Previous studies have shown a link between caffeine intake and a decrease in non-melanoma skin cancers and this research shows a potential mechanism of how this might be possible. This is a relatively new area of research and there needs to be a lot more work before SunSmart suggests lattes and coffee beans as sun protection.

Although the study showed that the mice were able to fend off cancer even when exposed to ultraviolet light, the mice did eventually all get tumours. This study does however reinforce what we already know - over exposure to ultraviolet (UV) radiation from the sun and other artificial sources, such as solariums, causes skin cancer. In fact, 99 per cent of skin cancer and 95 per cent of melanoma are caused by sun exposure.

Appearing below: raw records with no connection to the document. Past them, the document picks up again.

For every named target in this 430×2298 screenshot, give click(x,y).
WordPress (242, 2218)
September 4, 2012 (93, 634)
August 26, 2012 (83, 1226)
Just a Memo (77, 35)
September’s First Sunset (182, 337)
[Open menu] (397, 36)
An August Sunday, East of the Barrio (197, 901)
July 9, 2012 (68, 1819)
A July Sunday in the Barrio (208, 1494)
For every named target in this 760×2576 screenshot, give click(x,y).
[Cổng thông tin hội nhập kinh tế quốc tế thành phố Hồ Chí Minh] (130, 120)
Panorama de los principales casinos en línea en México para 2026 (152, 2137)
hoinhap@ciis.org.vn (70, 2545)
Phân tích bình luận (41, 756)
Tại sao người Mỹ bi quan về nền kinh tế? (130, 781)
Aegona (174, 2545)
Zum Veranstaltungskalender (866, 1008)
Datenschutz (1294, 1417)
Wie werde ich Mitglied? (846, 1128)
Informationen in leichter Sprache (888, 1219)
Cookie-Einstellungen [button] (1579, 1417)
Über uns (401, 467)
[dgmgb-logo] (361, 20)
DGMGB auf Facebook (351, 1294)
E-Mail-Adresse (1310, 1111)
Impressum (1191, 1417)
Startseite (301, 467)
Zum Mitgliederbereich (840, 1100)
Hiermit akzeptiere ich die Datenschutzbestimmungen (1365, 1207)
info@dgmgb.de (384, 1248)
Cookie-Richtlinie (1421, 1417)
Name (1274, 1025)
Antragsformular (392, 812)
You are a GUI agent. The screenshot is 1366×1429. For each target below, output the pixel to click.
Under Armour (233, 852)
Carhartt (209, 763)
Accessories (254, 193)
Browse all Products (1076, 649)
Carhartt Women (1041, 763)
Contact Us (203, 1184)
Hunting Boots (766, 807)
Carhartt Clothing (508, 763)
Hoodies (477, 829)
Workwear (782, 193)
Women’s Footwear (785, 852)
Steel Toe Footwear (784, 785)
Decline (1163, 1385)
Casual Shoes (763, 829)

The most effective strategy for preventing skin cancers is to check the UV alert each day, which is available on a free-to-download SunSmart application for iPhones and at sunsmart.com.au. Heading into spring, the UV is on the rise and can be high even on cloudy days so don't rely on temperature as a guide for when to use sun protection.

Whenever the UV is 3 and above, remember to do 5 things - use protective clothing, broad spectrum, water-resistant SPF30+ sunscreen, a big hat, find some shade if possible and sunglasses but don't start lathering up with a skinny soy frappuccino each morning, just yet!